La Chine veut se débarrasser de ses stocks de maïs. Pékin double les subventions pour ne plus en planter. Les agriculteurs chinois sont de plus en plus subventionnés… pour ne plus produire. En particulier pour ne plus produire de maïs, tant les entrepôts publics sont pleins. Cette année, Pékin va doubler les subventions pour encourager les paysans à abandonner le maïs, soit en opérant une rotation en faveur d’une autre culture, notamment le soja, soit en mettant leurs terres en jachère. Deux milliards et demi de yuan, selon Reuters, soit 323 millions d’euros, seront consacrés à ces subventions à ne pas produire de maïs, elles visent 800 000 hectares, dans le nord-est du pays. Des terres choisies parce qu’elles sont les moins favorables au maïs ou qu’on y a déjà planté du soja avec succès.
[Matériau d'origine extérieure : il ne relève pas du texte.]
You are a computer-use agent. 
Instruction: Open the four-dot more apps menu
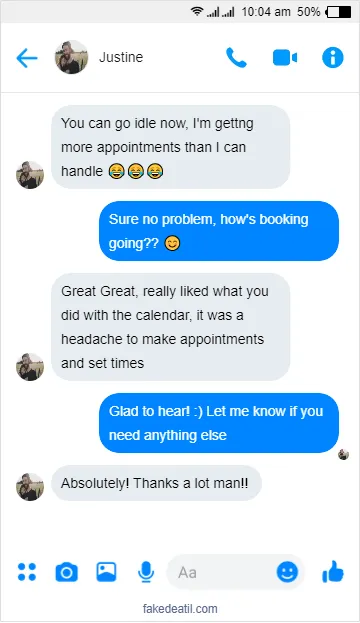tap(27, 572)
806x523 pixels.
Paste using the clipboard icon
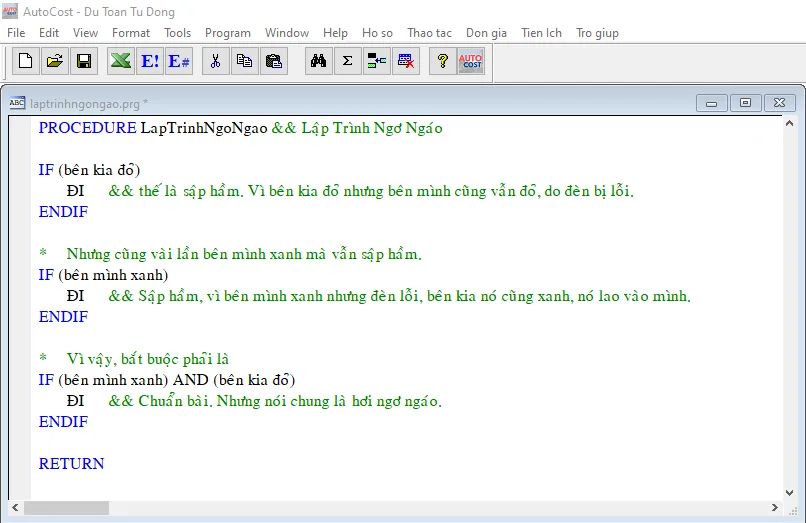point(273,62)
Des stocks de maïs qui atteignent 350 000 tonnes

Après l’abandon des subventions au coton, Pékin opère un découplage progressif de ses aides aux productions alimentaires, parce que la Chine croule sous les stocks. Ceux de maïs atteignent 350 000 tonnes, plus d’un an de consommation. Pour écouler ce maïs chinois, les provinces subventionnent les fabricants d’aliments du bétail qui veulent bien en acheter. C’est une mutation pour la Chine, après des décennies d’achats publics de céréales : la sécurité alimentaire était « la » priorité de la politique agricole chinoise.

Pékin estime désormais que cela lui coûte trop cher, surtout dans un contexte d’excédents mondiaux de céréales qui rendent les achats à l’étranger beaucoup moins coûteux que les achats domestiques. Ce choix, l’Inde se refuse toujours à le faire tant elle reste attachée à l’autosuffisance alimentaire, même si elle a du mal à gérer correctement ses réserves. Au contraire, la Chine pourrait bientôt, juge un cadre chinois du fournisseur de semences Monsanto, devenir dépendante des importations de maïs.